Leahy wasn't trying to be funny. In fact, because of the large quantity of pornographic spam, the senator now logs onto the computer for his grandson, cleans out the egregious material, and only then will let loose of the mouse.
"It is something he could do himself, but we don't let him log on himself because of the problems with some sites that appear to be for children, and are anything but," Leahy notes. "So I log on for him, and he climbs up on my lap, takes the mouse out of my hand and says, 'I better take over now because it gets very complicated.'"
MORALE SWING
A popular green-camouflage button reads: "Support the military, vote Republican in 2004."
Yet on the flip side, one wonders now if armed forces stationed in Iraq could be the next swing voters.
Some pundits say yes - President Bush will certainly lose military support at the polls - while the White House maintains military morale overall remains high to finish the Iraqi mission.
Meanwhile, a panel discussion to be held Nov. 5, sponsored in part by the New America Foundation, will address whether the Republican Party as a whole could lose the military vote in 2004.
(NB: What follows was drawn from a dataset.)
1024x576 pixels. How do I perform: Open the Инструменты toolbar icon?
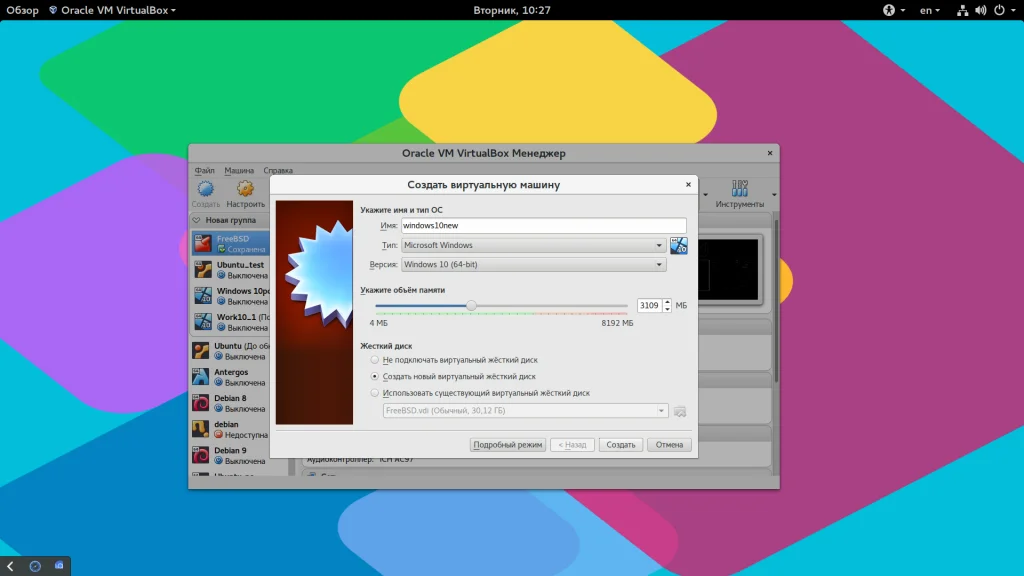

Given the significance of military votes during the 2000 presidential election, the 107th Congress directed the Pentagon to ensure that absentee military ballots are processed quickly come 2004.
NEW ADAGE
Ironically, the same day the Bush administration announced a record $374.2 billion deficit for fiscal 2003, the House went on a 24-hour spending spree - authorizing $3.6 billion in spending.
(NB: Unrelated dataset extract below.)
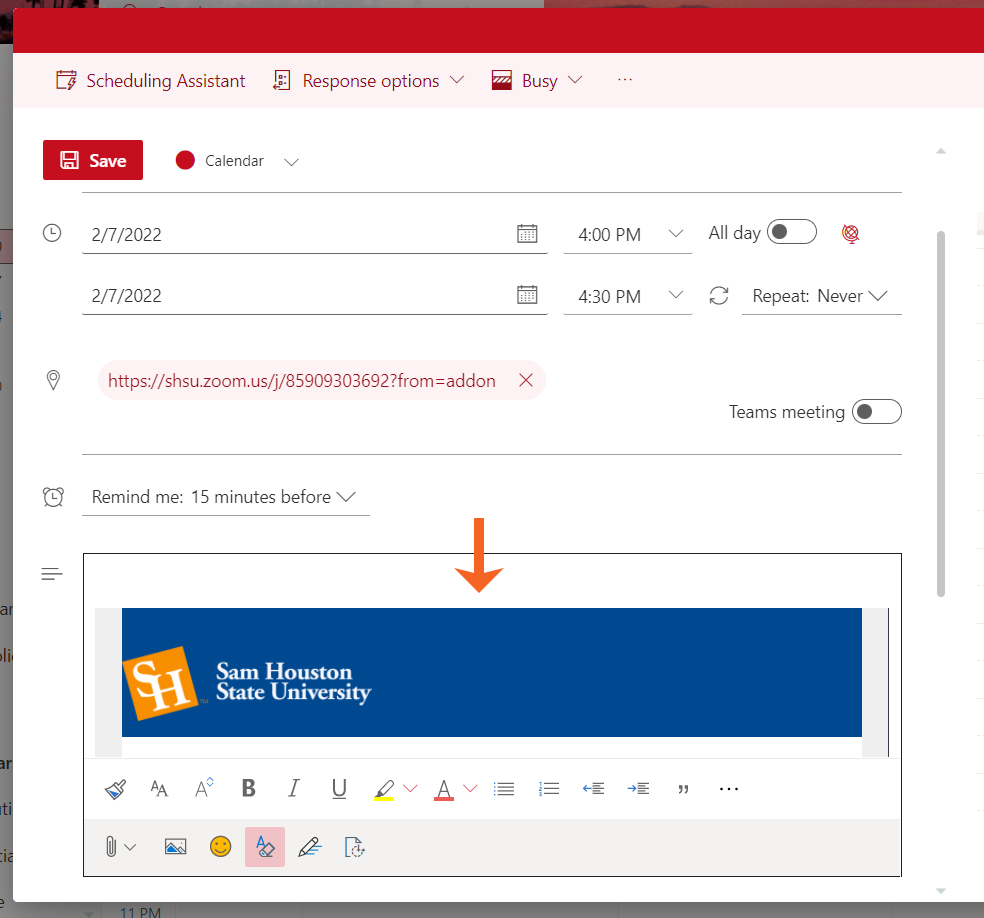Open the start date calendar picker
This screenshot has width=984, height=918.
[527, 234]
Worse yet, taxpayers got stuck with the bill by voice vote, meaning members never voted on record.
Instead of the old adage "another day, another dollar," Rep. Jeff Flake (R-Ariz.) provides an updated version: "Another day, another $3.6 billion."
GLASS HOUSES
There is a "continual drumbeat" among Democratic presidential candidates in particular regarding the "faulty intelligence" that President Bush relied upon before marching into Baghdad.
But Sen. Robert F. Bennett (R-Utah) says anybody asking the question, "How could the president have been so stupid?" should be reminded that intelligence "is never hard and fast. It is always an estimate. It is also a guess. And it is often wrong."
He recalls traveling with a U.S. delegation to China after U.S. troops under the command of Gen. Wesley Clark, now a presidential candidate critical of Bush and his war in Iraq, mistakenly bombed the Chinese Embassy in Serbia.
"We said: 'It was a mistake. It was an error.' And the Chinese ambassador, with whom we were talking at the time, said: 'You have the best intelligence in the world. You must have known that was the Chinese Embassy. ... You did that deliberately.' "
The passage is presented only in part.